I’ll be honest, based on the price and the build-quality of the AXUM GEAR Bluetooth Earbuds, I wasn’t expecting too much in terms of audio quality. Fortunately, these earbuds managed to surprise me here as well.
The 8mm dynamic driver really leans into the bass-side of things and delivering genuinely impressive results - even if it’s far from the best the category has to offer. While the fit on the earbud didn’t do a particularly great job of isolating me from outside noise, I’d still generally rate the AXON Gear pretty highly when it delivering a high-quality, bang-for-buck, audio experience.
At least, on that very specific front. When it comes to connectivity, the two earbuds often fell out of sync - even in indoor environments, where other earbuds generally deliver their best performance.
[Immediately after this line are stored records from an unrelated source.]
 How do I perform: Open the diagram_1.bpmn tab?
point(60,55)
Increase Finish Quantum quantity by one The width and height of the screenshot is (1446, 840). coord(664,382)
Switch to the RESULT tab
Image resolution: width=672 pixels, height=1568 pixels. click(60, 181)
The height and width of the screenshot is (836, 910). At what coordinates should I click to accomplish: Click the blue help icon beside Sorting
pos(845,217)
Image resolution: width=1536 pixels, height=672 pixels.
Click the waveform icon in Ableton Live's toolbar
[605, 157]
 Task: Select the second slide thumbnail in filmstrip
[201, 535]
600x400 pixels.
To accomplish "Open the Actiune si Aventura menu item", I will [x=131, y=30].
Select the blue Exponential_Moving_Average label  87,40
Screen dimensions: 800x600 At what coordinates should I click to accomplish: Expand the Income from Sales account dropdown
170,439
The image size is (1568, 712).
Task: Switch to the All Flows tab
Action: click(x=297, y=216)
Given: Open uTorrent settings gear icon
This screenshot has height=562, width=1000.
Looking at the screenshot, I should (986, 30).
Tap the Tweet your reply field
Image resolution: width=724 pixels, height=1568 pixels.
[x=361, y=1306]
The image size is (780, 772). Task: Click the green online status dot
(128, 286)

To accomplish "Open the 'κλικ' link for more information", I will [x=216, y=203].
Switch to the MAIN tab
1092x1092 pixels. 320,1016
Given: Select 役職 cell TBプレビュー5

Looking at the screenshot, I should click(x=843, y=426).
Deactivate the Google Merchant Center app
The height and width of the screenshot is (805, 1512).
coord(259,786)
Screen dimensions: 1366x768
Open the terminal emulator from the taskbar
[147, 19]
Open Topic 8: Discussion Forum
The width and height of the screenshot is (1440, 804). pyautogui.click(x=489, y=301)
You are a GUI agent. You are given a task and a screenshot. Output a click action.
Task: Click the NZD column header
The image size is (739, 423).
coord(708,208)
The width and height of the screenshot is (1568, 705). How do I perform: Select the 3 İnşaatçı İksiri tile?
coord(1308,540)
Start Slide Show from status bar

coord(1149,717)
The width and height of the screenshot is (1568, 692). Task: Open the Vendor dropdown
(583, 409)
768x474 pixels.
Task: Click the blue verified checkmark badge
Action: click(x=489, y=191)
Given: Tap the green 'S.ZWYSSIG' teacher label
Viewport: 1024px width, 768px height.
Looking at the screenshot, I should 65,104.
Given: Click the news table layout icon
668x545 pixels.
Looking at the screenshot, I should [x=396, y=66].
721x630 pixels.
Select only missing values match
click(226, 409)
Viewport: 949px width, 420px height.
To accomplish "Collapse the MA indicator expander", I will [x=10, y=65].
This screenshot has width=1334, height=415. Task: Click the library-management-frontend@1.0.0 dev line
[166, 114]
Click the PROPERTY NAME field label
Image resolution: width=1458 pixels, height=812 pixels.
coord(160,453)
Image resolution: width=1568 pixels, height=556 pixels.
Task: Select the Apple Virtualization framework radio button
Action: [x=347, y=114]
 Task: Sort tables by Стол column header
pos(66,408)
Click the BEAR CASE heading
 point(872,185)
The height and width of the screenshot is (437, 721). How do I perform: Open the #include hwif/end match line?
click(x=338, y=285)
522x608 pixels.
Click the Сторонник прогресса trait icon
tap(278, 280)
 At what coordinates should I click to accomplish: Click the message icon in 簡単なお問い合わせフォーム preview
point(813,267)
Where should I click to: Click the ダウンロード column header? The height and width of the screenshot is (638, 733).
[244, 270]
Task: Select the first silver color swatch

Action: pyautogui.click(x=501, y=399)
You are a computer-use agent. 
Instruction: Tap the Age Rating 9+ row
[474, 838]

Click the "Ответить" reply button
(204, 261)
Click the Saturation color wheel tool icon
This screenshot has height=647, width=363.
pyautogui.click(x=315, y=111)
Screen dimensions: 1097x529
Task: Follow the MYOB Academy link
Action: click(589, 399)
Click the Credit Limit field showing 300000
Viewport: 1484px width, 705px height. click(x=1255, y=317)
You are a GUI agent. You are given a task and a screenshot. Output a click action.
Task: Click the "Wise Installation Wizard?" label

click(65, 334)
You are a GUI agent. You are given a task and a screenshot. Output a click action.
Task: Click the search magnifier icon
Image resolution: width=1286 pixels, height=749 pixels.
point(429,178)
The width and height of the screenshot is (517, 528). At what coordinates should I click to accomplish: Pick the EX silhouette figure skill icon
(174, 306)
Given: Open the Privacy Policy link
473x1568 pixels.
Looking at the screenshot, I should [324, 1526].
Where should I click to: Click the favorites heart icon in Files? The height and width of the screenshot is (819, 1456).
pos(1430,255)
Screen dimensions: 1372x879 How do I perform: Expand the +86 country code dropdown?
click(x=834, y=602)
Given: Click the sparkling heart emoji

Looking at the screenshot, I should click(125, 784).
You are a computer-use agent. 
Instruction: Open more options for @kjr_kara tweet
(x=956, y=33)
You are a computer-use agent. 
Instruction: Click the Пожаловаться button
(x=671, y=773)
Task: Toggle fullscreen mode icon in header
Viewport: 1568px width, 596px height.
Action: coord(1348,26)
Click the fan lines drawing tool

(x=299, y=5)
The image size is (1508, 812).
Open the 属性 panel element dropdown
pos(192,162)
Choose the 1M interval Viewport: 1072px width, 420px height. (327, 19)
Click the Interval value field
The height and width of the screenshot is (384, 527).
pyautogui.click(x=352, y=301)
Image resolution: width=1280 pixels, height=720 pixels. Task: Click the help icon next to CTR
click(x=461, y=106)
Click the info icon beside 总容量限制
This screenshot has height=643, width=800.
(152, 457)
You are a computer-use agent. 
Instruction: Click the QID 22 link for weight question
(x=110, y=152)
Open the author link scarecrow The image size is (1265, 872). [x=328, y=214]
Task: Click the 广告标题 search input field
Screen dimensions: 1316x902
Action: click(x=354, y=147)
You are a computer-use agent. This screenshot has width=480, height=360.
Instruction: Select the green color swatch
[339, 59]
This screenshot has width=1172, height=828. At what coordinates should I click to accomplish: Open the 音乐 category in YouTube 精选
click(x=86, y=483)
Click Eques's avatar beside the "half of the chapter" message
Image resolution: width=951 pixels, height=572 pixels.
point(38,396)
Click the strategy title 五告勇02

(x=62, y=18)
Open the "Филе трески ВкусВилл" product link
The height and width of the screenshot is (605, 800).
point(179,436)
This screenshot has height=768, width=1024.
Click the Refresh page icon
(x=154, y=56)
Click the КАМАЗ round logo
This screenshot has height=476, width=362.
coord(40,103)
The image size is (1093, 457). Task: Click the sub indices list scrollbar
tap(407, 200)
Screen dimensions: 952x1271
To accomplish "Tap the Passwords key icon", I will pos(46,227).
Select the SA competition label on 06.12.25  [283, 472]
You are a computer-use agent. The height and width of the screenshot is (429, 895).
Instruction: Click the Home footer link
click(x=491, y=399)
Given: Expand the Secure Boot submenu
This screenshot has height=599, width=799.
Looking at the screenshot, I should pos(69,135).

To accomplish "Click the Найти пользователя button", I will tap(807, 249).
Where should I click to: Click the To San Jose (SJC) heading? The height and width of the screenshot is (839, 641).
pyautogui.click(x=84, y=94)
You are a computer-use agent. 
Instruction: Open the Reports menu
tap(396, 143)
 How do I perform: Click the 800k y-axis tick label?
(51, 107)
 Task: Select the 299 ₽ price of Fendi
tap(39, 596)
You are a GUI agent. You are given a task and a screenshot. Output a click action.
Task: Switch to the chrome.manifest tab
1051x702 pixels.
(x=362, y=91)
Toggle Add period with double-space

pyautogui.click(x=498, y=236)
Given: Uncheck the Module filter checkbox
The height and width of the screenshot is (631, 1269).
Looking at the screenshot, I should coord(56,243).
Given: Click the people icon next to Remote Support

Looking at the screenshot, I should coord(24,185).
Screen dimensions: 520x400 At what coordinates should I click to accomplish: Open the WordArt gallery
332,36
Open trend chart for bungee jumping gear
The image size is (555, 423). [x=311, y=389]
As with aesthetics, this inconsistency seats the AXUM well behind even some of the cheaper options on the table - dampening any excitement generated by its unexpected strengths.
The Bottom Line
While the AXUM Gear Bluetooth earbuds aren’t without their strengths, there’s just a too little many weaknesses here to ignore - even with the cheaper-than-average price. If you’re looking for cheap true wireless buds that get the job done, I’d probably opt for the BlueAnt PumpAir or Zolo Liberty+ before these. And if you’re willing to spend a little more, Samsung, Jabra and others have options that deliver a far more even experience.
The unexpected quality of the drivers and ergonomics make the the AXUM Gear worth consideration, I’m just not sure it’s worth recommendation.